大きな予兆もなく 突然逝った馬場元子さん「最後においしいものを食べて…大往生だったと思います」

元子さん(右)は突然、G馬場さんのもとへと旅立って行った…(写真は1983年)

【故ジャイアント馬場さん夫人・馬場元子さんの遺言(7)】2018年のジャイアント馬場さんの誕生日である1月23日、外出許可を取って自宅に戻った馬場元子さんは、スタンプカードを持つ親しい身内に囲まれ、生きていれば80歳となったジャイアント馬場さんの「傘寿のお祝い会」で笑顔を見せた。車椅子から参加者に「あなた、食事は他人に取らせないで自分で取りなさいよ」などと笑いながら声をかけていたという。それが自宅における〝最後の晩餐〟となった。

見た目は通常で、日常会話もできた。6月に見られた「矛盾した発言」も消えていた。しかし体内で病状はゆっくりと確実に進んでいた。冬が終わり春が訪れた18年4月13日午後、元子さんの姪・緒方理咲子氏はいつものように仕事を終えると施設を訪れて夕食を見守った。元子さんは用意された食事を全部たいらげると「ねえ、あれを冷蔵庫から出してちょうだい。あなたにも1枚あげるから」と語った。記者が「いかなごのくぎ煮」のお礼に送った宮城・石巻の親戚がつくった笹かまぼこだった。

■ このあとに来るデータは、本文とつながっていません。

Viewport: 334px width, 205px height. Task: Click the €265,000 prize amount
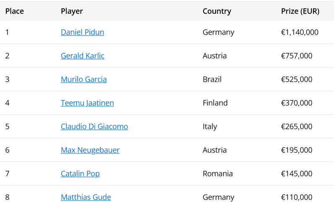297,127
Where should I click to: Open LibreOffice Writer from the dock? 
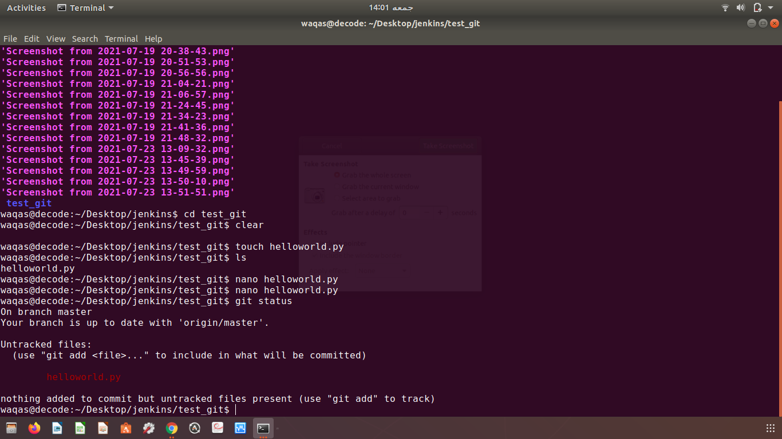pyautogui.click(x=56, y=428)
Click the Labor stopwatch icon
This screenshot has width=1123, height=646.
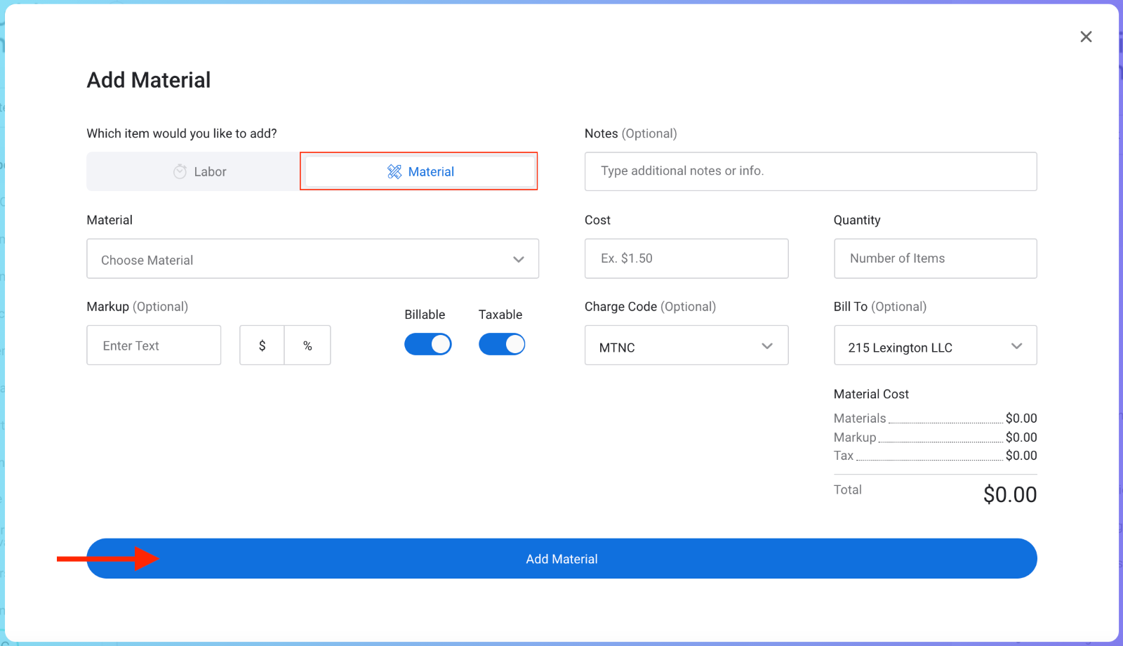point(180,171)
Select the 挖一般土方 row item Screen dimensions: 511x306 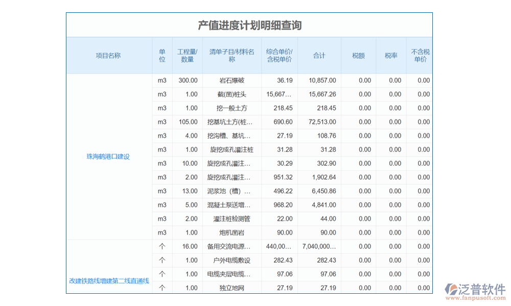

「『あの子は心があるんだよ。本当においしいわねえ』。そう言いながらおばは、食後の薬も飲んだ後、今日も1日ありがとうねと私に言うと、ゆっくり横になりました。いつものように話をしながら足の裏をマッサージしていると、静かに眠り始めたのですが、少し様子が違った。呼吸が浅かったので、これはおかしいとすぐに担当のスタッフを呼びました」と緒方氏は語った。

その後に担当医から「今日が山場かもしれません」と告げられた。そして翌14日夜、静かに息を引き取った。

「本当に突然でした。おばも自分が死ぬなんて考えたことはなかったので、相続についての遺言すらなかったんです。おばはとても食事を大事にした。たとえ高いものでもおいしくないと『ああ、損したわね』とハッキリ言う人だった。だから最後においしいものを食べて眠りについたのだから大往生だったと思います」

記者にとっては、最後の晩餐で残されたあまりに重すぎる「遺言」となった。

身内だけで通夜と密葬を終えると、4月20日には記者に元子さんが亡くなったとの連絡が入った。身に余る言葉を最期にいただいたのだが、どうにも納得できない部分があった。全日本担当時代には数えきれないほど頭ごなしに叱られた。さらに2000年6月の全日本プロレス分裂の際には、ノアを旗揚げした故三沢光晴さん(享年46)の側に重点を置いて記事を書いたからだ。それでも馬場さんの命日には毎年、自宅に入れていただいた。本当は心の底で「裏切り者」と思われているのでは、という引け目は消えていなかった。

「それはないですよ」と記者の問いに緒方氏はあっさり答えてくれた。「『あの子にも仕事と立場と会社がある。そうせざるを得なかったんだから仕方ないよ』と言っていたと思います。そういう考えだから秋山(準=現DDT)さんにも社長を任せたのではないでしょうか」

秋山の名前を聞いた瞬間、すっかり忘れていた事実を思い出して「あっ」と声を上げそうになった。2014年に秋山が全日本プロレスの社長を引き受けるにあたって、同じような言葉を告げられていたからだ。